- Theatrical release poster
- Directed by: Sidney Lumet
- Written by: Sidney Lumet
- Based on: Tainted Evidence by Robert Daley
- Produced by: Thom Mount Josh Kramer John Starke
- Starring: Andy García; Richard Dreyfuss; Lena Olin; Ian Holm; James Gandolfini; Colm Feore; Ron Leibman;
- Cinematography: David Watkin
- Edited by: Sam O'Steen
- Music by: Mark Isham
- Production company: Spelling Films
- Distributed by: Paramount Pictures (United States and France) Spelling Films International (International)
- Release dates: October 18, 1996 (United Kingdom); May 16, 1997 (United States);
- Running time: 113 minutes
- Country: United States
- Language: English
- Box office: $10 million

= Night Falls on Manhattan =

1996 American crime drama film

Night Falls on Manhattan is a 1996 American crime drama film written and directed by Sidney Lumet.
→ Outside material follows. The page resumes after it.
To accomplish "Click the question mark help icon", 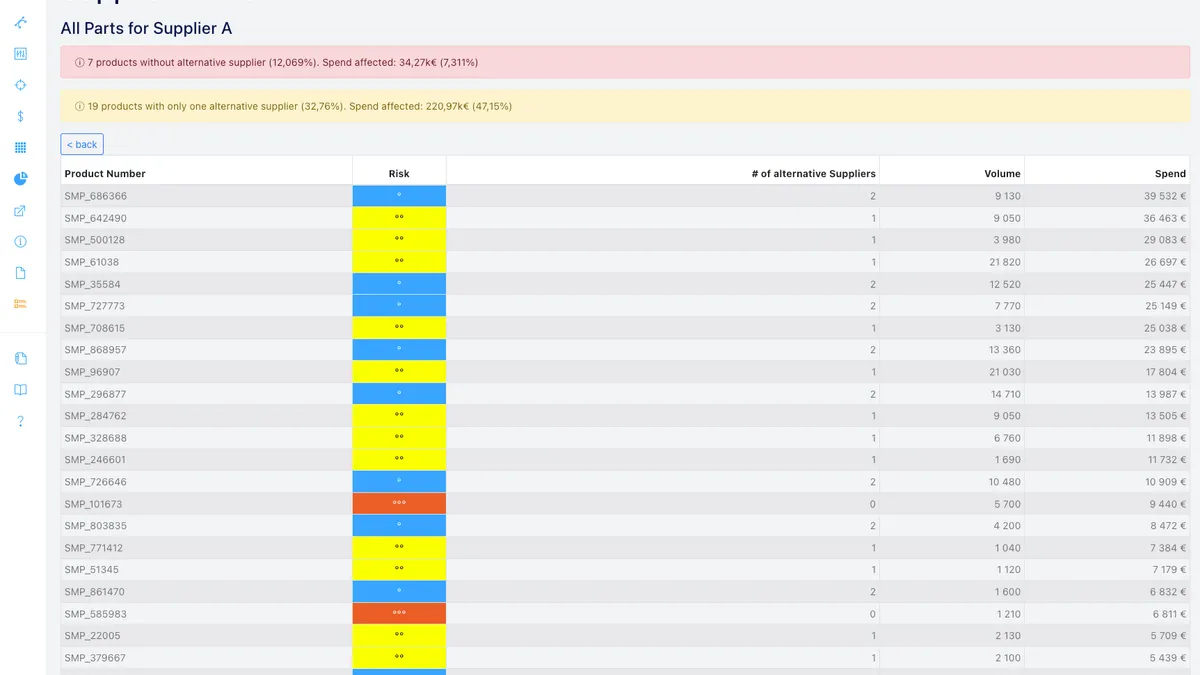I will [x=20, y=421].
Based on the novel Tainted Evidence by Robert Daley, the plot centers on a newly elected district attorney played by Andy García, who is eager to stamp out corruption within the New York City Police Department. Ian Holm, James Gandolfini, Lena Olin, Ron Leibman, and Richard Dreyfuss feature in principal supporting roles.

Theatrically distributed by Paramount Pictures in the United States on May 16, 1997 as a co-production with Spelling Films, Night Falls on Manhattan explores criminal law, political corruption, and the repercussions of violence. Following its initial release, it failed to garner any awards from mainstream organizations for its lead acting or production merits.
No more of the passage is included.